#### Consigne:
Prolongez la critique ci-dessous consacrée au film Mon frangin du Sénégal en enchaînant directement après sa dernière phrase.

#### Extrait source:
──────────

Le Film du jour n°112 : Mon frangin du Sénégal
Un film français de Guy LACOURT (1953) avec Raymond Bussières, Annette Poivre, Noël Roquevert, Louis de Funès, Paulette Dubost, Marcelle Arnold...
Le réalisateur français Guy Lacourt n'a signé que deux films pour le cinéma et tous deux avec le tandem Raymond Bussières - Annette Poivre en vedette. Le costaud des Batignolles (1952) est le premier ; Mon frangin du Sénégal (1953) est le second. Ces deux films sont typiques d'un certain cinéma du samedi soir qui n'avait d'autre ambition que de divertir un public pas trop difficile. L'arrivée de la télévision dans les foyers mit un terme à ce type de films... Maintenant on a Navarro, Julie Lescaut, la télé-réalité et Joséphine ange gardien, c'est vachement mieux, y a pas photo !

──────────

#### Données enregistrées:
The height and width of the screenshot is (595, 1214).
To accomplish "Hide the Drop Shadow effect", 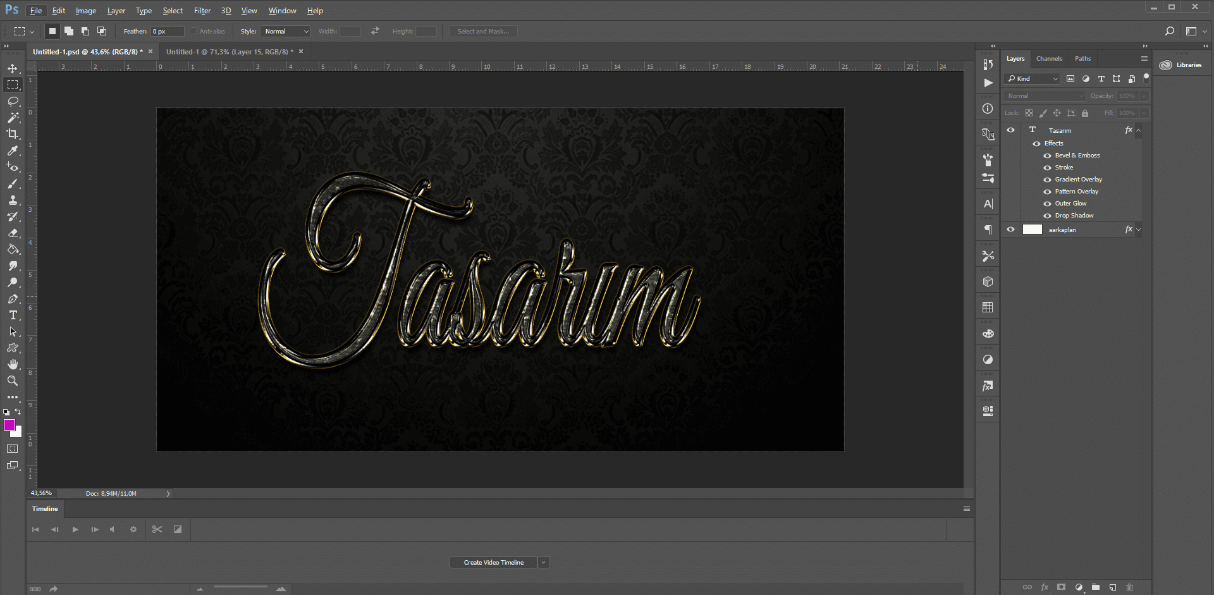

──────────

#### Réponse rédigée:
Le scénario et les dialogues de Mon frangin du Sénégal sont signés par Norbert Carbonnaux. Ce dernier passera à la mise en scène cette même année 1953 en filmant Les corsaires du bois de Boulogne, toujours avec "Bubu" et sa moitié. Carbonnaux reste dans l'histoire du cinéma français pour Courte-tête (1956), un long métrage qui a su retrouver avec bonheur l'atmosphère des Pieds-Nickelés et dans lequel des acteurs comme Jean Richard, Jacques Duby, Darry Cowl, Louis de Funès, Micheline Dax et Jacques Dufilho s'en donnent à cœur joie. Norbert Carbonnaux a également signé deux adaptations contemporaines d’œuvres de Voltaire : Candide (1960) avec Jean-Pierre Cassel dans le rôle-titre, Pierre Brasseur, Michel Simon et les magnifiques Daliah Lavi et Nadia Gray, puis L'ingénu (1971) avec Renaud Verley et Corinne Marchand.
Annette Poivre et Raymond Bussières (le couple à droite de la photo) dans Les corsaires du bois de Boulogne (Carbonnaux, 1953) (image : www.toutlecine.com)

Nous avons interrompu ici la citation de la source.